I put just over 1,000 rounds through the 80x. Most of that was Fiocchi FMJ, but I did run a few other brands of FMJ and a few hollow point options through it as well. There was only one hiccup, a failure to lock back on the last round. However, that was with the old magazine from my 84BB, not a current-production magazine. One other note about the magazines is that they are extremely stiff and difficult to load when new. They did break in and after a few loading cycles, they were much easier to load.

The only other quasi-issue was operator error. There were a few times where, with my thumbs high, I ended up pinching the slide hard enough to stop it cycling. When I eased off and let the slide move again, it went back fully into battery. This would probably not be an issue for the intended market for this gun, but if you have large hands and ride them high on the grip it is a thing to be aware of.

It is not really possible to do a proper burndown with only three 13-round magazines, but I did my best to try. I put about 300 rounds through the 80x as quickly as I could given the limited number of magazines. There were no issues but the frame did get very hot. 

I split the shooting between a red dot and the iron sights. The irons are not anything special but they work fine. Shooting with a Holosun 507k was much more enjoyable. The light recoil and lack of muzzle rise made it really easy to keep the dot on the target during rapid fire. Even though the 80x is a smaller gun it is still capable of respectable accuracy. My best string at 25 yards on a B8 was an 89-4X, strong hand only with the iron sights. That is not going to win a bullseye match but it is far better than what the typical pocket .380 can do.

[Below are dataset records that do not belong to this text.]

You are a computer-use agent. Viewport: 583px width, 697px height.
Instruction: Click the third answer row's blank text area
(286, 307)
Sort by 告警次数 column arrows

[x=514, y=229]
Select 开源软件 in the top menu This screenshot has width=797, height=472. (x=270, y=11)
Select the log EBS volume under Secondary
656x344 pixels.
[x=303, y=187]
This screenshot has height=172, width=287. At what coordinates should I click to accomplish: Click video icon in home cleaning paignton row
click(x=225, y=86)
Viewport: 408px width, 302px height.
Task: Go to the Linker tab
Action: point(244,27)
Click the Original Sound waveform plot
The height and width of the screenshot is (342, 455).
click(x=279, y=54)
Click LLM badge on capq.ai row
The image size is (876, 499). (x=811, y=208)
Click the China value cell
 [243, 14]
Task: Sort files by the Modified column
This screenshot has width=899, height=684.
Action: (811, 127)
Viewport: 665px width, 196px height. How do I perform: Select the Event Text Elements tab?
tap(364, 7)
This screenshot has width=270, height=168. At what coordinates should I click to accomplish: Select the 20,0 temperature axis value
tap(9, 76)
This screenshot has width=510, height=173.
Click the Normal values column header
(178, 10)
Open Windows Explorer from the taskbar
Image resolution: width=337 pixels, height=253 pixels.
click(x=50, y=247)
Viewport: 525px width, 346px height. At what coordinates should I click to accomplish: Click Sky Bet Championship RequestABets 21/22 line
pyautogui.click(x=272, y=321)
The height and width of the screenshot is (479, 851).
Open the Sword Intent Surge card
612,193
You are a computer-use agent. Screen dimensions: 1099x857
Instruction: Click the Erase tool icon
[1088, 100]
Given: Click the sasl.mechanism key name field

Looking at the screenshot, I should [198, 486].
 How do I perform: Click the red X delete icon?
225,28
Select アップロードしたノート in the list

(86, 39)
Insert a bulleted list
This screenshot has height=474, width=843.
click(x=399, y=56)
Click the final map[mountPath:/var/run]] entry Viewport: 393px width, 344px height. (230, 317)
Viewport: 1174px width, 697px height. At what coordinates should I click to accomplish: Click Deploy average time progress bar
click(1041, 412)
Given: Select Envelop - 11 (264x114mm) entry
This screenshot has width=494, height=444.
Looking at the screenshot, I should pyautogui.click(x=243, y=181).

TFB Review: 1,000 Rounds On The Beretta 80x, Part II

The Target Demographic

One of the key markets for the 80x is women who like nice things. The small grip, moderate recoil, and Italian style all play well with that crowd. I also happen to be married to a woman who is part of that crowd. She is a Glock girl but took the 80x for a spin while we were at the range. Overall she liked it though the double-action/single-action operation was an adjustment from the striker-fired triggers she is used to.

TFB Review: 1,000 Rounds On The Beretta 80x, Part II

As A Carry Gun

Beretta was kind enough to provide an ANR Design IWB holster to use in the review. I carry every day and much of my time at my day job I dress in business casual. The 80x is very easy to carry. It’s not very heavy, and it doesn’t have any sharp edges or pointy bits that are annoying. It’s always disappointing when a new carry gun has an obtrusive feature that only makes itself known after three or four hours of a 14-hour day. Thankfully that did not happen with the 80x. 

Some manual safeties have a habit of getting bumped from one position to another. This is particularly true with ambidextrous safeties. Thankfully, this safety lever always stayed right where I left it.

Finally, possibly the most important feature of all for a carry gun is reliability. The 80x absolutely has it. I wiped down the barrel and slide assembly after the first 50 rounds, then left it dirty for the rest of the review. It worked 100% with every ammunition type I tried, including FMJ and hollow point.

TFB Review: 1,000 Rounds On The Beretta 80x, Part II
TFB Review: 1,000 Rounds On The Beretta 80x, Part II


I love the Beretta 80x, and I think many people would too so long as they keep it in context. The 80x is a concealed carry pistol for people who don’t want or can’t shoot a micro 9mm. It is not a full-frame duty pistol. It is a cool, accurate, reliable pistol with way more soul than the current crop of polymer concealed guns. The 80x does demand a price premium over those guns, with an MSRP of $1,000. But it’s also a ton of fun to shoot and is nice to carry. If a high-end .380 sounds at all interesting to you, go check out the Beretta 80x. You won’t regret it.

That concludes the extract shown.